Cristóbal Encinas Sánchez
–Ha sido una pequeña carga plástica sin metralla –comentó
nerviosamente el sargento.
A cuatrocientos metros de allí, en la buhardilla del hotel rural San Jorge, se reunirían a las 10:45 h, en una extraña cena, los cuatro miembros de la Asociación Aquasol. Estos vestían prendas de colores pálidos, desenfadadas, para no llamar la atención. Cada uno había entrando al hotel por libre, y distanciándose en el tiempo para que el recepcionista no pudiera relacionarlos. La noche se presentaba intempestiva, por lo que era mejor estar a buen recaudo. Todos eran amigos y , desde su juventud, habían tenido ideas parecidas y avanzadas como para tomar decisiones importantes sobre la marcha.
–No estoy de acuerdo, Martin, te equivocas –respondió Ernest–. Exactamente no era eso lo
que pretendíamos; les habíamos propuesto en las elecciones que el partido dominante
nos informara de sus pretensiones hidráulicas. Pero no debemos de infundir el
terror.
–Ernest, no te llames a engaño. Esta gente no hablará.
Las ideas propuestas deben de ser cumplidas, para que el pueblo confíe. ¿Es que
los poderes políticos no se dan cuenta de que esto va en serio?

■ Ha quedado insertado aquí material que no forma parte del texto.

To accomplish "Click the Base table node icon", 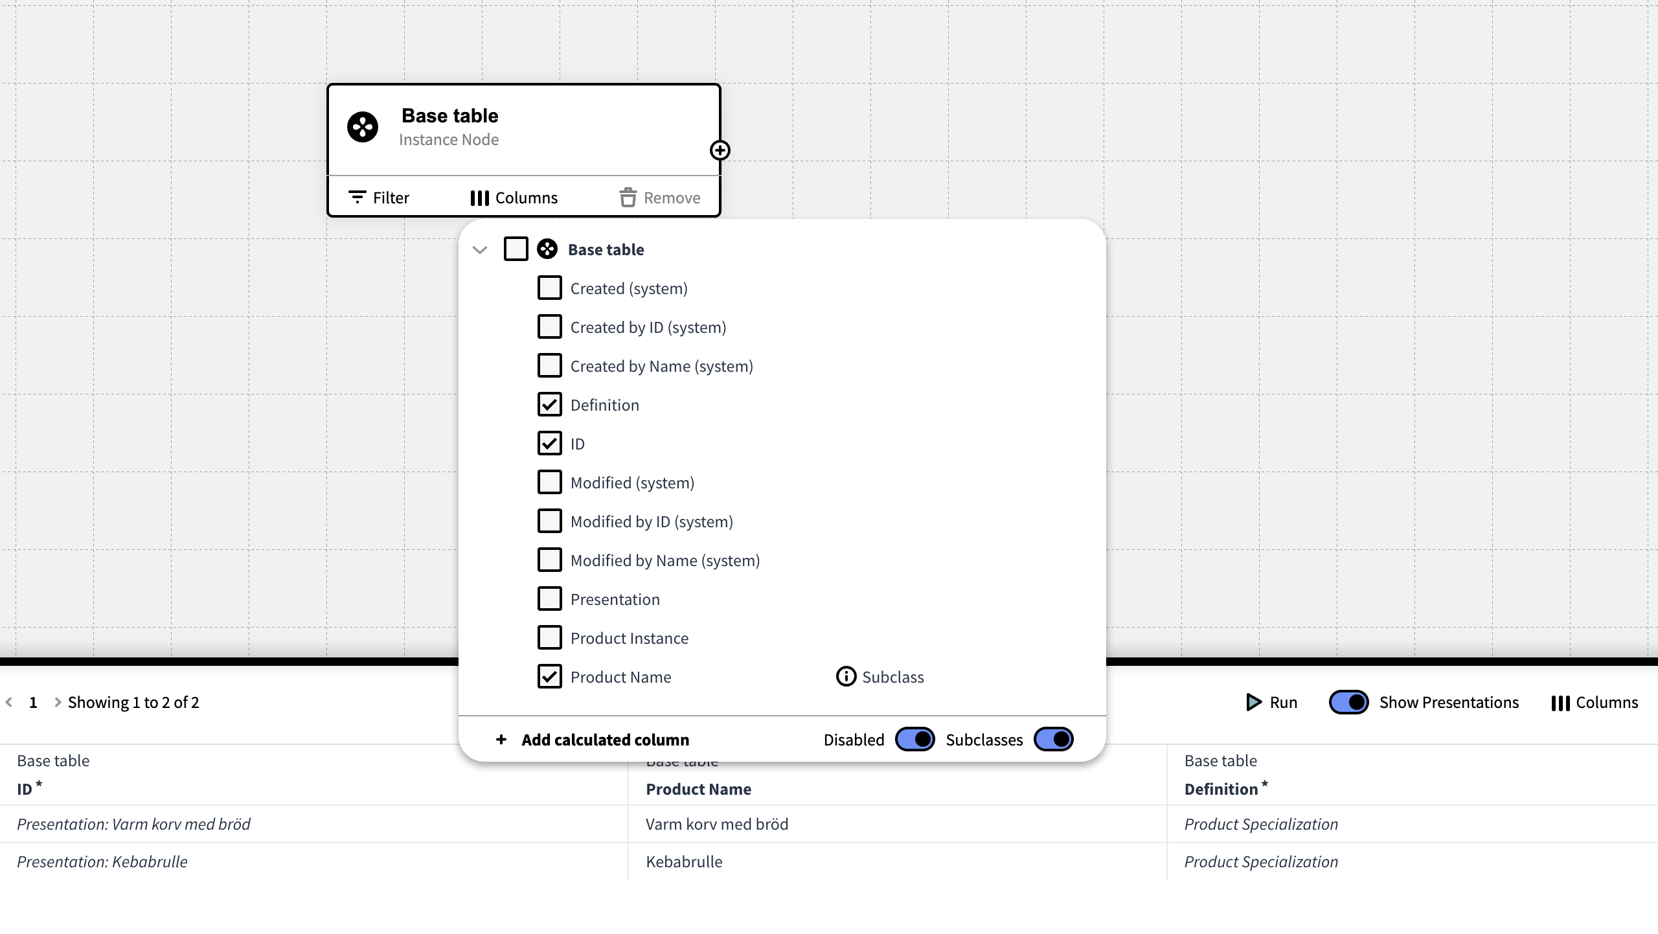I will click(x=362, y=127).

Como no hemos
actuado antes, ellos creen que somos incapaces de movilizarnos, pero esto se ha
convertido en un desafío. Nuestra mano ahora se mostrará dura, y se lo demostraremos a las doce –se dejó caer el notario.
–Así me gusta, Ambrosius. Si antes de las doce de esta
noche no han contestado con las cinco dobles campanadas, demoleremos la presa.

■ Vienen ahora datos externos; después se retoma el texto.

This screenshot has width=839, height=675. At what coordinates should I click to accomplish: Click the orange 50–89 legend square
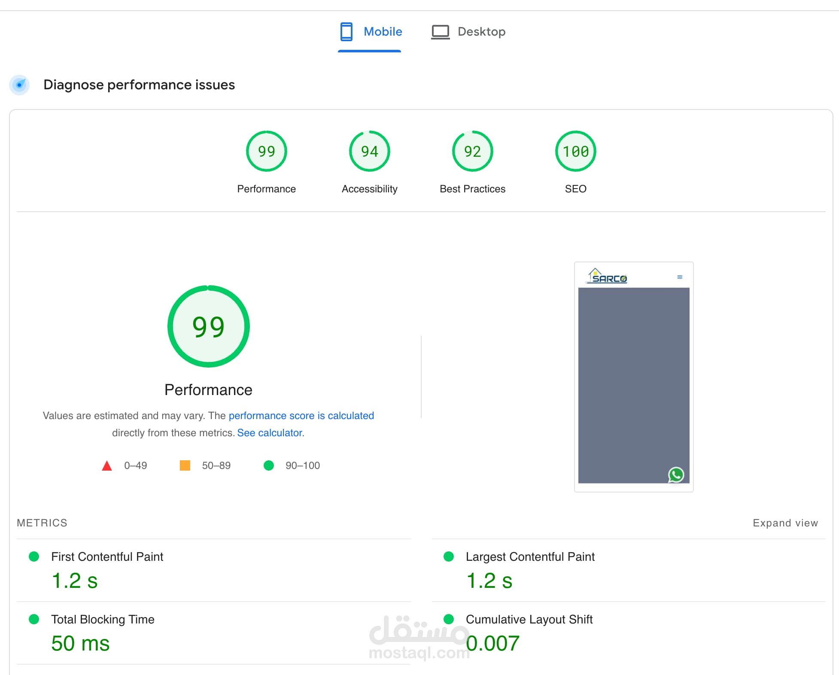[x=185, y=465]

Tú darás fe de nos han obligado a tomar esta resolución. Espero vernos después, pues en Gibraltar, a las 3 h 45 m tomaremos un avión que nos llevará a
Londres –afirmó con rotundidad el jefe.
No se recibió la señal sonora y, al dar las doce, la cuadrilla se separó con mucho sigilo. En tres horas menos cuatro minutos, la estación de radio emitía perfectamente y Ambrosius lo comprobó recibiendo el s.ms. que se esperaba del otro componente del grupo que aguardaba a las afueras del pueblo, cerca de la presa.

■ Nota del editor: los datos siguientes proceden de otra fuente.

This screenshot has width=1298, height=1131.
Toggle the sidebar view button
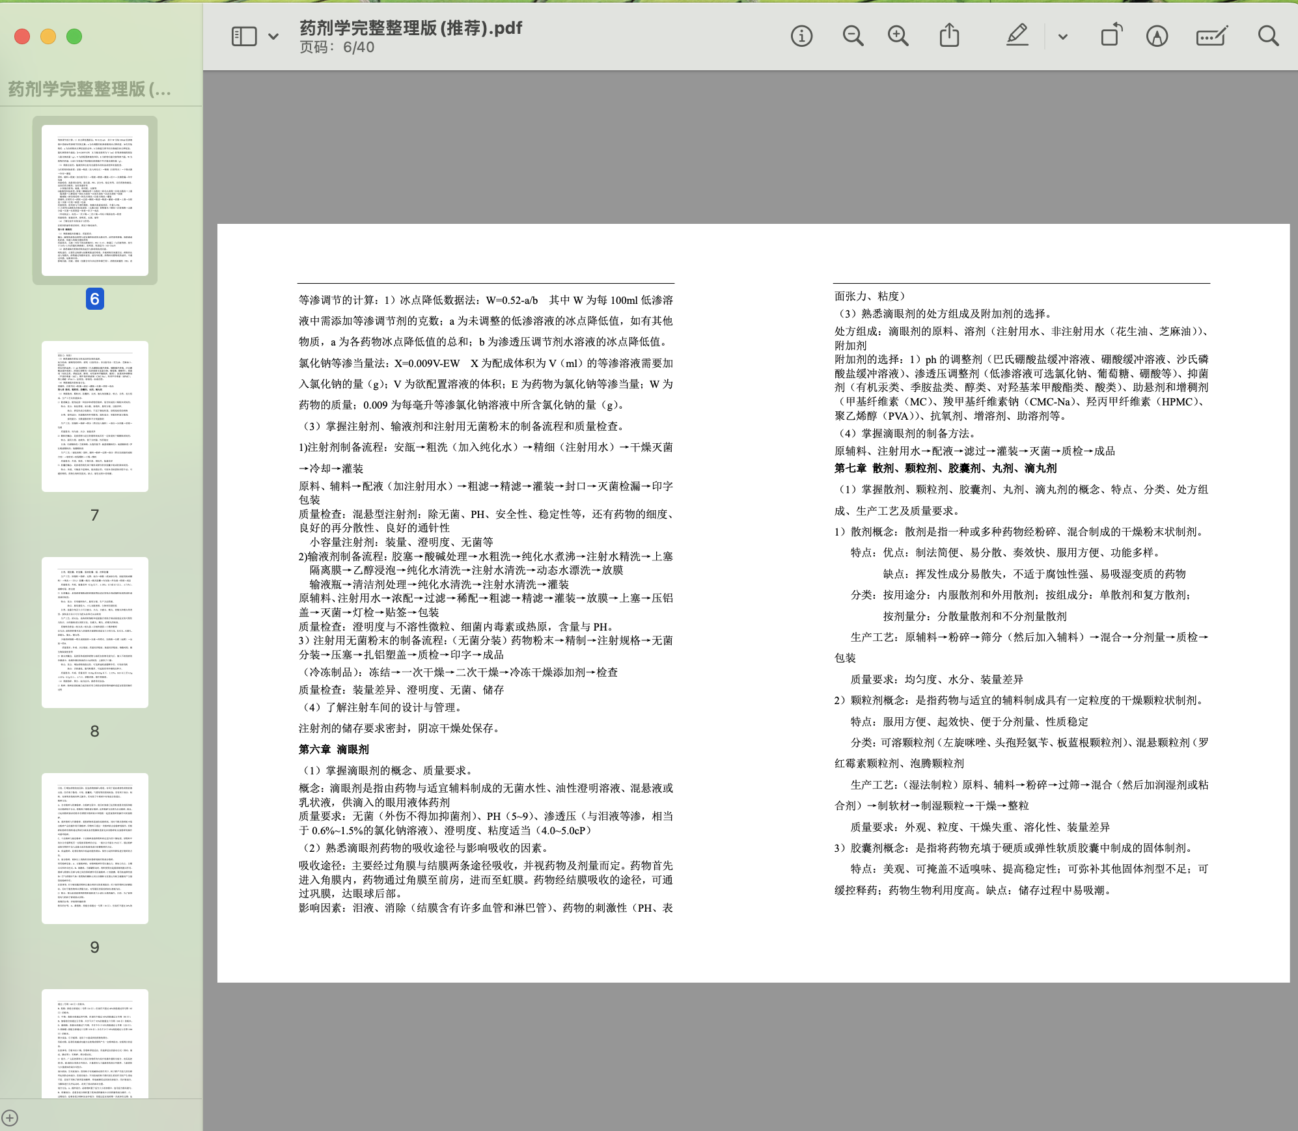coord(244,36)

Cada uno, por tiempos, se fue hacia su propio coche y en direcciones distintas. Ambrosius,
el notario, se fue por el camino camino de la presa para darle la supuesta orden
al dinamitero y largarse.
Dos coches patrulla de la policía los estaba esperando
a la salida del túnel, donde los pararon. Un transmisor conectado dentro de
un florero, en el hotel, los había delatado.